Met al evenveel raffinement stel ik vervolgens de ongerusten gerust: die laster aan het adres van onze geliefde literatuur is niet van mij afkomstig, maar van een vriend, ene Roeland. Het zijn niet MIJN woorden, lieve schrijver. In geen geval. Het is dat stuk verdriet van een Roeland! En we zullen hem verderop in deze column een lesje leren. Om precies te zijn: na het haakje.)

Het spreekt voor zich dat ik het niet eens kon zijn met Roeland. Nog geen jaar geleden had ik in de finale gestaan van Write Now!, de grootste schrijfwedstrijd van de Nederland en Vlaanderen. Dus besloot ik hem dat te zeggen.

‘Schrijven heeft wél zin. En ik kan het weten, want ik stond in de finale van de gróótste schrijfwedstrijd van de Lage Landen.’

Roeland lachte zijn ogen tot spleetjes en antwoordde: ‘Kijk, dat bedoel ik dus.’

(Ik besef dat we er nog niet echt in geslaagd zijn om Roeland een lesje te leren.)

(Misschien hoeft dat ook niet.)

Om je de waarheid te vertellen: eigenlijk kan ik Roeland geen ongelijk geven. Ik kan niet zo gauw een waterdicht argument bedenken om zijn stelling onderuit te halen. Ik zou onvermijdelijk overkomen als een would-be-schrijver die zichzelf probeert te verdedigen. Want schrijven is inderdaad heel vaak niet zo leuk. En dan vraag je je af waarom je niet alleen schrijft wanneer je er zin in hebt en je toch maar alles op alles zet om die Write Now!-deadline te halen. Omdat je een ijdel diertje bent, lijkt de onontkoombare conclusie.

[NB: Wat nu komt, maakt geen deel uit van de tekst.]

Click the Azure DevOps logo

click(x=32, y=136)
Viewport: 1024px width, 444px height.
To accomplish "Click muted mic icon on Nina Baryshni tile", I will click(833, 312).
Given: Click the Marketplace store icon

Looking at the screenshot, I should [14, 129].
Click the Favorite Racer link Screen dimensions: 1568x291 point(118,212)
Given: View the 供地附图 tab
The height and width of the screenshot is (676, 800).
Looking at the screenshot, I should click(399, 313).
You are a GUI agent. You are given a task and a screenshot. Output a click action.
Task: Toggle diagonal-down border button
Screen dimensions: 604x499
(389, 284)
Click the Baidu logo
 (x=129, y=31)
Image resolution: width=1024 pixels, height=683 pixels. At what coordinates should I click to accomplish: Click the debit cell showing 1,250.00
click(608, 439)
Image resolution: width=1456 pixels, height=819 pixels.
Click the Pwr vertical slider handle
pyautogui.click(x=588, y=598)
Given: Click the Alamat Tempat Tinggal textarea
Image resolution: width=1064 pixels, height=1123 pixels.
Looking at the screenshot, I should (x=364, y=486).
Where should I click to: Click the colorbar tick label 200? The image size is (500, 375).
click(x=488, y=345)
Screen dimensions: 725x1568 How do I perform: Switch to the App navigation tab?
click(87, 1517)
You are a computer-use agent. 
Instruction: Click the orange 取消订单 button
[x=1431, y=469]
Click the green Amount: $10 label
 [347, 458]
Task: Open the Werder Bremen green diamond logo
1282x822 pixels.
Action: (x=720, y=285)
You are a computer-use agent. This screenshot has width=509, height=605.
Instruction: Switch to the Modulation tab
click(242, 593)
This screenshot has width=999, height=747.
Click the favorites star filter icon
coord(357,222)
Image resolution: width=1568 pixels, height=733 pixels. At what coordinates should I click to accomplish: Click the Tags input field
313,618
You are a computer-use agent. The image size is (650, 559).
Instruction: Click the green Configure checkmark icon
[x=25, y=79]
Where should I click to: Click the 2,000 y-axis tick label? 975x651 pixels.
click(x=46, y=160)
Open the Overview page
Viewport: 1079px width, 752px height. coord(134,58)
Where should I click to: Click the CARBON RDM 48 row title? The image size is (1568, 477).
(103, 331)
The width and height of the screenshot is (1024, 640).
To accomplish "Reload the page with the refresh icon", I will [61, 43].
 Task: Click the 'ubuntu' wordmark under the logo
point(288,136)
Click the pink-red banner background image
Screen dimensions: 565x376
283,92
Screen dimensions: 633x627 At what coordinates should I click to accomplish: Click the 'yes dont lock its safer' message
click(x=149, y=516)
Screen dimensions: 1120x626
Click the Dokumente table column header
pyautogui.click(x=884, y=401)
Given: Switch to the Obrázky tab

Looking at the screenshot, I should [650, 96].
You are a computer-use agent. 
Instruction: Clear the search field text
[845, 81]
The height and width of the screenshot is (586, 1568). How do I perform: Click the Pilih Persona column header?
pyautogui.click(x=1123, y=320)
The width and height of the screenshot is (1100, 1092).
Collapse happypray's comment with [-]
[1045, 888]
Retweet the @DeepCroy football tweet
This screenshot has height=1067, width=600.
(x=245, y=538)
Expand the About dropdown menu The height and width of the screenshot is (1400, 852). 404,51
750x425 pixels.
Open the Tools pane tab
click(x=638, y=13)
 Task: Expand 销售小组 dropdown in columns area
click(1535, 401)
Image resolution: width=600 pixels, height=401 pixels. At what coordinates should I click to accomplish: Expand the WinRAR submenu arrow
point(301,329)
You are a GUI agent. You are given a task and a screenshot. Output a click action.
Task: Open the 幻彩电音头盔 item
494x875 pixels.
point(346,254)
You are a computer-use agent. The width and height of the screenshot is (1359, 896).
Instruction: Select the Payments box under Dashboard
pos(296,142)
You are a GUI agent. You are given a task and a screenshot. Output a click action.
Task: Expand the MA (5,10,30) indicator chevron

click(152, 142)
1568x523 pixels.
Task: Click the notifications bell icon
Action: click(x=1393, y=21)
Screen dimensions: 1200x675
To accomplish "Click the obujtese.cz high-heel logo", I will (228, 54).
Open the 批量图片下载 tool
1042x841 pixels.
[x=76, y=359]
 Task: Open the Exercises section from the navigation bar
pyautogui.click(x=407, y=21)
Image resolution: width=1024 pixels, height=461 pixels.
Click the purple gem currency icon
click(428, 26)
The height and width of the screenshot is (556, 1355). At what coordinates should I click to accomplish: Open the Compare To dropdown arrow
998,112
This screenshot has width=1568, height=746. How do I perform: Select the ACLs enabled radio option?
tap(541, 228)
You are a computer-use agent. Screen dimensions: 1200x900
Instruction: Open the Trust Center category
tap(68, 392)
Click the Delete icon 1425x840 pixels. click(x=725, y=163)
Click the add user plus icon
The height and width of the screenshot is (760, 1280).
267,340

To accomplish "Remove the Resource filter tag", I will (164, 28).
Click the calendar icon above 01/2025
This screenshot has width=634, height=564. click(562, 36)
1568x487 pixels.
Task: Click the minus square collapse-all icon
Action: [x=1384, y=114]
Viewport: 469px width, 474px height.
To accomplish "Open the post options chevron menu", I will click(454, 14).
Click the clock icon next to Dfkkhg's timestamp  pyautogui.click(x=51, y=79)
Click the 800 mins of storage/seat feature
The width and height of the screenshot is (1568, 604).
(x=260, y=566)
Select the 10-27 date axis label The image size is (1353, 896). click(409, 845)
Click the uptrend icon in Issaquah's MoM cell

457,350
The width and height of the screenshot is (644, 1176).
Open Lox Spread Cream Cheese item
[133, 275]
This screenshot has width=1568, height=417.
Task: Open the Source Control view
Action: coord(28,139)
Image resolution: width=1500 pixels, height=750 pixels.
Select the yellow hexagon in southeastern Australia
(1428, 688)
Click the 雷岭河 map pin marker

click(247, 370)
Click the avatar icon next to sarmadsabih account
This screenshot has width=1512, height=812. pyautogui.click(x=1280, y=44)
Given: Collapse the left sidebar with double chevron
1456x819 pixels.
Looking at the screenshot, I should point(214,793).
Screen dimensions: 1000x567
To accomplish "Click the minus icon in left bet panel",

Dus ja, in elke schrijver zit een egotripper verscholen – zo iemand die zijn eigen column van lovende commentaren tussen haakjes voorziet. En ja, we zijn allemaal koeien die hier en daar wat gras kauwen, zich op vaak weinig elegante wijze voortplanten en vroeg of laat omvervallen – waarom jezelf dan pijnigen door schrijver te willen worden?

Ik kan Roeland geen ongelijk geven. Maar dat wil nog niet zeggen dat ik het met hem eens ben.

Alleen al het feit dat iedere schrijver zich ooit wel eens afvraagt waar hij eigenlijk mee bezig is, rechtvaardigt zijn bestaan. Schrijven is de eenvoudigste en misschien wel doeltreffendste manier om mensen aan het denken te zetten. Niets confronteert je zo met je eigen kleinheid en kwetsbaarheid als schrijven, dat eindeloze geknoei om met een hoop glibberige woorden iets zinnigs te vertellen. En net daarom moeten we het blijven proberen.

De grootste uitdaging voor een schrijver is niet een superieure stijl ontwikkelen, geniale plottwists uitdenken, enzoverder. De grootste uitdaging bestaat erin om jezelf elke keer weer opnieuw te overtuigen van het nut van literatuur.

Natuurlijk lukt dat nooit helemaal. Maar daar gaat het ook niet om. Het gaat erom dat je die jeukende vraag in alle eerlijkheid aan jezelf durft te stellen: ‘Ja, maar waarom eigenlijk?’

En dat je dan maar, zo goed en kwaad als het gaat, begint te krabben.

 

Aragorn Fuhrmann (1995) schrijft groteske verhalen over vertederend belachelijke mensjes, iPhones en zo nu en dan een raar dier. Hij behaalde een mastertitel Nederlands aan de Universiteit Antwerpen, publiceert artikels over Hugo Claus en werkt momenteel als literatuurhistorisch onderzoeker aan het ADVN | archief voor nationale bewegingen. Aragorn won in 2019 met zijn verhaal ‘Meneer Egmond’  de voorronde tijdens Write Now! Antwerpen.